La necessità della solidarietà internazionalista

Ci sono insomma, per dirla alla Gramsci, tutti gli elementi caratteristici di una crisi organica, ma come già accennato, non sappiamo ancora se si attiverà un processo rivoluzionario. Tutto dipenderà dalla capacità della nuova generazione di attivisti che si stanno formando in queste settimane; una considerazione del genere, però, non ci dispensa – qui in Italia – dal fare la nostra parte. L’Imperialismo con base a Roma infatti è uno dei principali sponsor internazionali di Al Sisi, mentre non solo l’ENI, ma anche altre multinazionali italiane, come Intesa San Paolo – a cui un decennio fa Mubarak regalò la principale banca privata del paese – hanno grossi interessi in Egitto. Solidarizzare con i fratelli egiziani è dunque dovere per i giovani e i lavoratori Italiani: lottare contro Al Sisi, infatti, è lottare per la Verità per Giulio Regeni e contro il nostro imperialismo che, mentre permette alle multinazionali di fare profitti sulle spalle dei popoli, ci massacra con austerità e precarizzazione del mercato del lavoro. Non bisogna poi dimenticare l’impulso che dettero le rivolte arabe allo sviluppo di grandi movimenti sociali, come quello degli Indignados in Spagna e le proteste di Piazza Syntagma – ma anche la grande manifestazione del 15 ottobre 2011 che portò oltre 700.000 persone in piazza contro il governo Berlusconi.

 

Lorenzo Lodi

Note

[1] Per avere un resoconto sul periodo rivoluzionario 2011-2013, i migliori testi sono: G. Achcar, The People Want, California University Press, Los Angeles, 2013. G. Achcar, Morbid Symptms, Saqi Press, London 2015. B. De Smeet, Gramsci in Tahrir: Revolution and Counter-Revolution in Egypt, Brill, Leiden, 2016. A. Alexander & M. Bassiouny, Bread, freedom, social justice: Workers and the Egyptian Revolution, Zed Books, London, 2014. Mi permetto anche di citare, per avere un “riassuntone” in italiano la mia tesi di laurea magistrale.
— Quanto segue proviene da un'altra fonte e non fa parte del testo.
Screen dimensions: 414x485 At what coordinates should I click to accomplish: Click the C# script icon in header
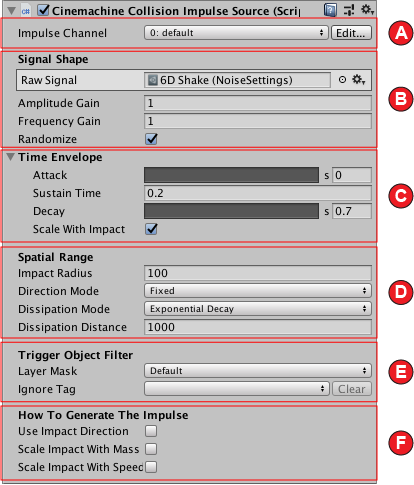coord(26,11)
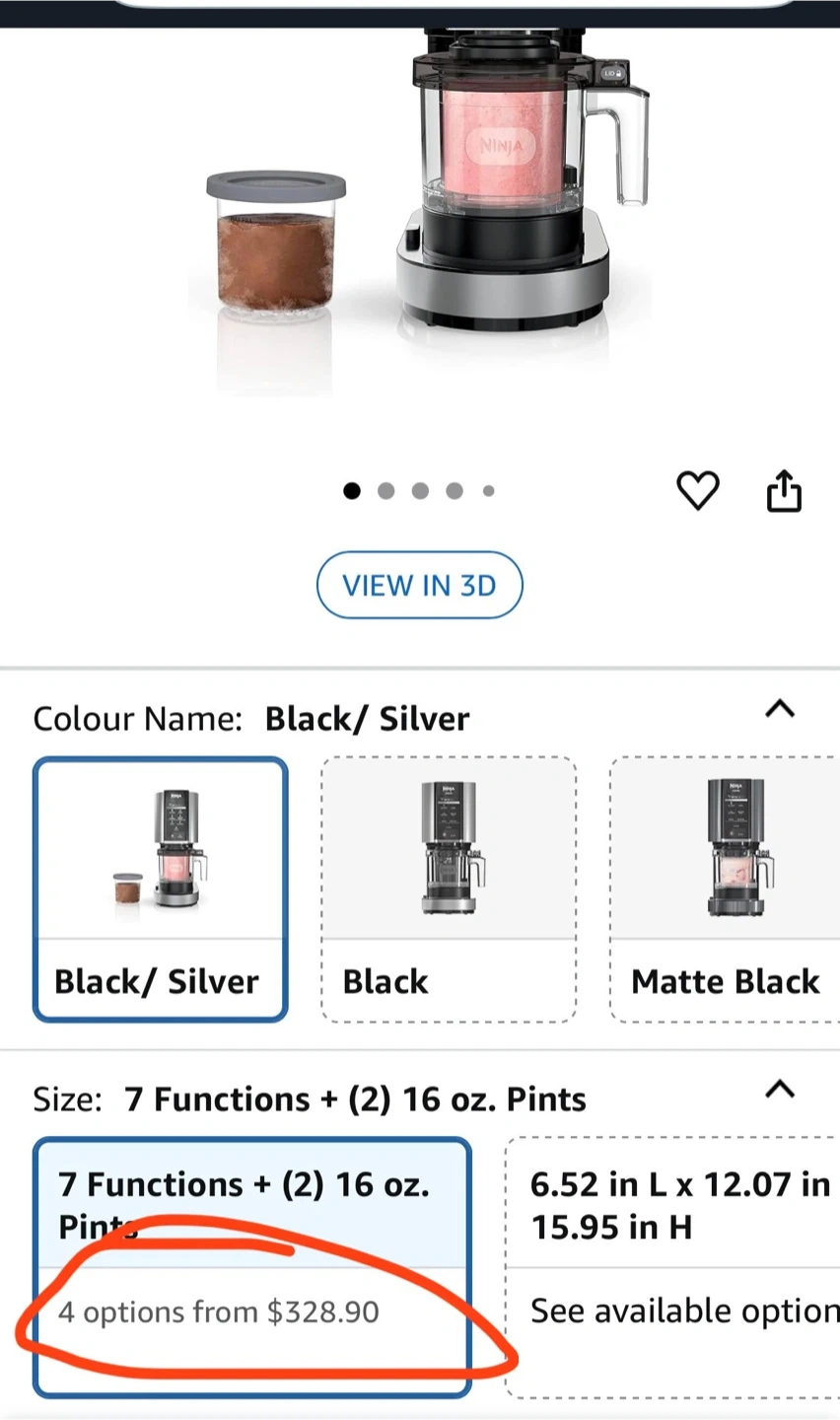This screenshot has height=1420, width=840.
Task: Open the "4 options from $328.90" link
Action: click(219, 1313)
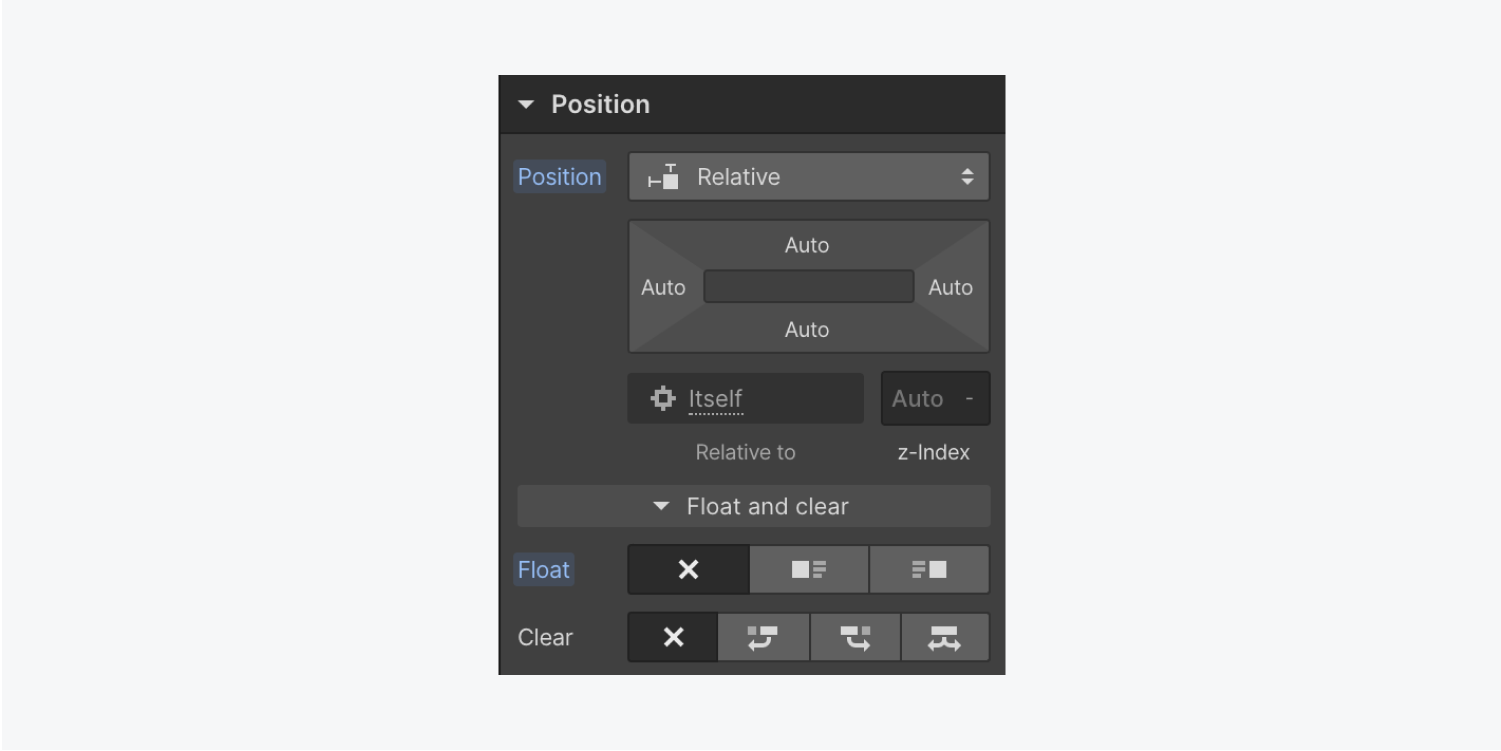
Task: Click the top Auto offset value
Action: (x=807, y=245)
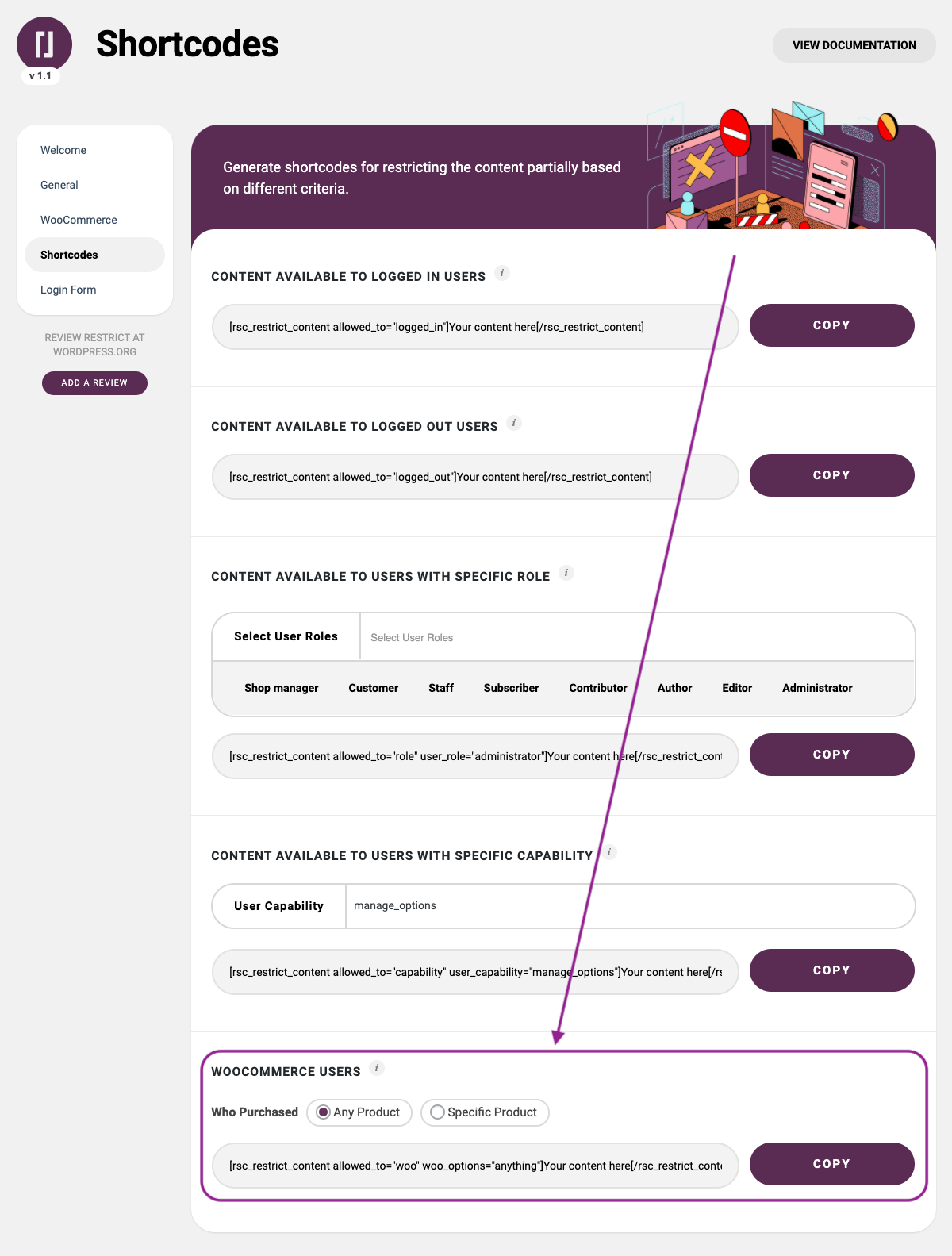Go to the Login Form tab

(68, 290)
[2] Sulla struttura della classe capitalistica egiziana si veda: S. McMahon, Class War in Egypt, Zed Books, London, 2016. Sulla storia dell’Islamismo politico e sulla struttura dei Fratelli Musulmani: N. Ayubi, Political Islam: Religion and Politics in the Arab World, Routdlege, 1993. H. Kandil, Inside the Brotherhood, Polity, Cambridge, 2015.

[3] Per le radici economiche delle rivolte arabe si veda A. Hanieh, Lineages of Revolt:Issues of Contemporary Capitalism in the Middle-East, Haymarket, Chicago, 2013.